Millionenbetrug mit Öko-Projekten

Staatsanwalt: Wabag lockte Anleger mit illusorischen Renditen, kassiert hat aber nur die Firmenspitze

Von Alexander Krug

Es ist das wohl größte und aufwändigste Wirtschafts- Strafverfahren in der Geschichte der Münchner Justiz. Am Donnerstag wird am Landgericht vier Angeklagten der Wabag-Gruppe der Prozess gemacht. Es geht um Betrug in dreistelliger Millionenhöhe mit rund 6000 Geschädigten. Es geht aber auch um eine Person, deren Name immer wieder in den Akten auftaucht: Max Strauß, den Rechtsberater der Wabag.

Die Aktenmenge ist erdrückend: Rund 7000 Leitzordner mussten die Ermittler sichten. Ein derartiger Fall überschreite die „Grenzen der Belastbarkeit“, ließ die Staatsanwaltschaft München I verlauten. Die Geschichte der Wabag – mit vollem Namen „Wirtschaftsanalyse und Beratung Aktiengesellschaft“ – mit Sitz in Oberhaching ist der Anklage zufolge ein klassischer Betrugsfall von geradezu gigantischen Ausmaßen.

Die im Dezember 1991 gegründete Wabag war ursprünglich mit der Beratung und Vermittlung von Kapitalanlagen, Unternehmensbeteiligungen und Aktien betraut. Tatsächlich soll sie aber von den Firmengründern Erich D., 51, und Harald St., 60, als reines Emissionshaus betrieben worden sein. Im Klartext: Die Wabag sollte Gelder für Projekte im Bereich Umweltschutz einsammeln, vorzugsweise Recycling-Werke in den neuen Bundesländern.

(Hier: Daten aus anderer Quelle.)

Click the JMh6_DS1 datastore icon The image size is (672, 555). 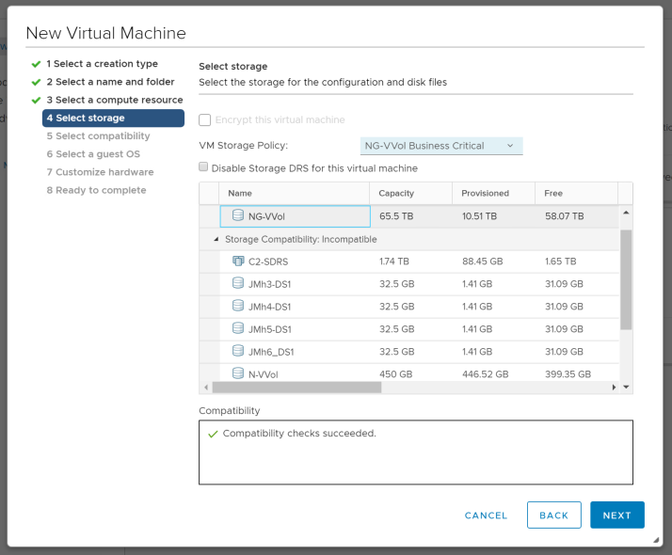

Insgesamt zehn solcher Werke waren geplant gewesen: die Biokraftwerk Zittau AG, ein Bioheizkraftwerk für den Betrieb mit Pflanzenöl; die Trentec AG in München, eine Wertstoffrückgewinnungsanlage; die Sachsenholz AG, ein Gas- und Dampfturbinen-Heizkraftwerk; die Kurs AG, eine Kunststoffrecycling-Anlage in Eberswalde (Brandenburg); die Zenit AG, eine Wertstoffrückgewinnungsanlage in Siebenlehn (Sachsen); die Kompakt AG in Malchin (Mecklenburg-Vorpommern), eine Anlage, die aus organischen Abfällen Düngemittel herstellt; die Biospan AG in Aicha vorm Wald (im Bayerischen Wald), wo aus Stroh feuerfeste Strohplatten hergestellt werden sollten; die Trentec II AG in Berlin zur Wertstoffrückgewinnung; die Bio-Ölpresswerke Zittau GmbH, ein Pflanzenölpresswerk; sowie die EHAG Elber-Elster Holzkraft AG, ein Gasturbinenkraftwerk mit Holzschnitzelbetrieb.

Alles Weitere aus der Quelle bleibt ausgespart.